══ Task material ══

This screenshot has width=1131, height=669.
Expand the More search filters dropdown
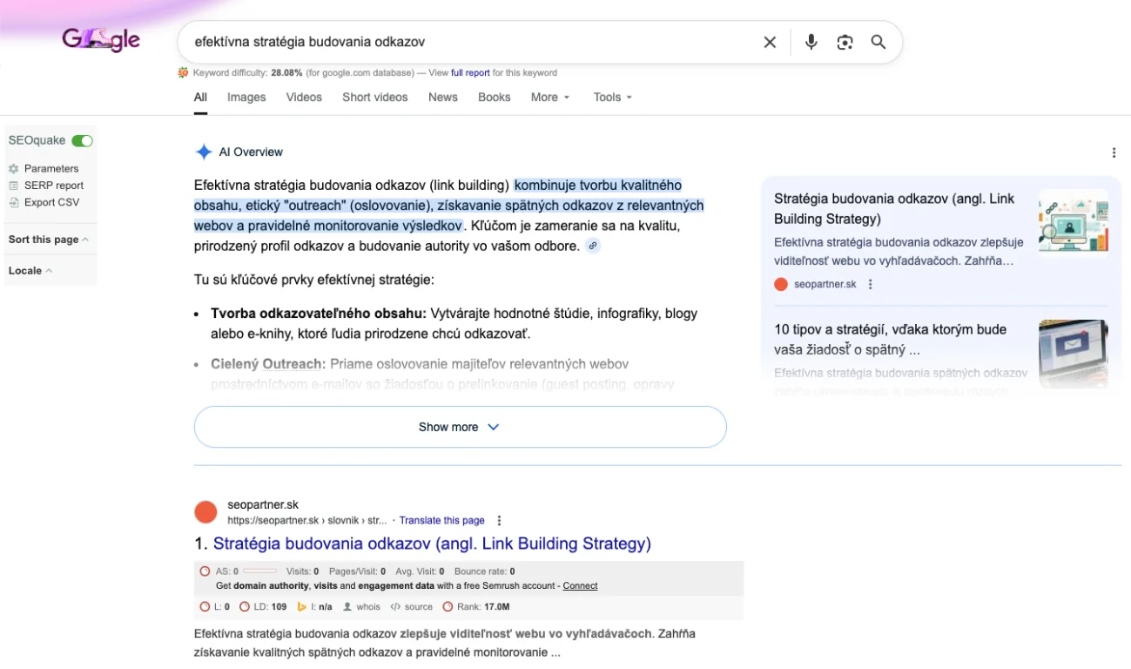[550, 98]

═══
══ Task material ══

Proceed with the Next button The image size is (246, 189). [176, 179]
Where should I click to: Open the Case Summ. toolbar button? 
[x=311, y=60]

═══
══ Task material ══

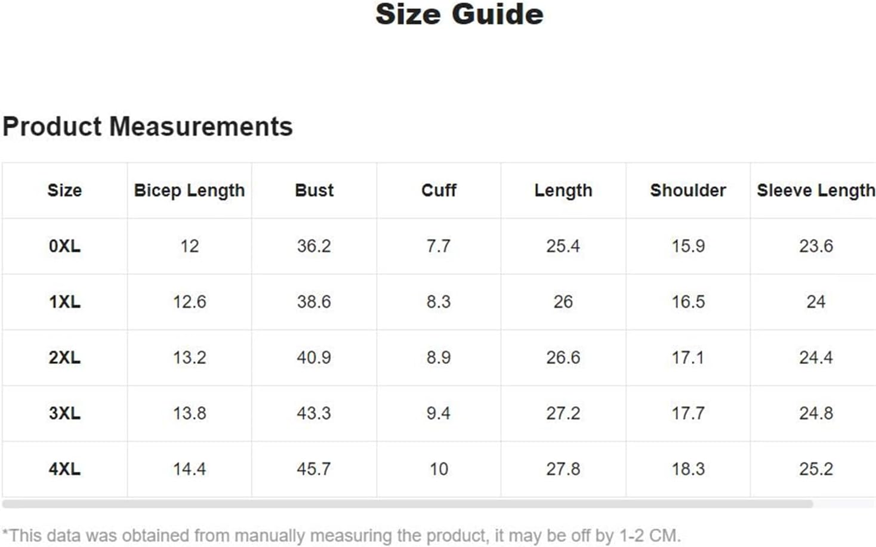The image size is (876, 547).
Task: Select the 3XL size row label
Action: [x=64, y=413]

═══

Render the lines from the one containing "Where should I" through the one containing "[x=311, y=60]" as a Markdown table with columns Row and Text. Number each line, and leave out blank lines.

● Task response
| Row | Text |
|---|---|
| 1 | Where should I click to: Open the Case Summ. toolbar button?  |
| 2 | [x=311, y=60] |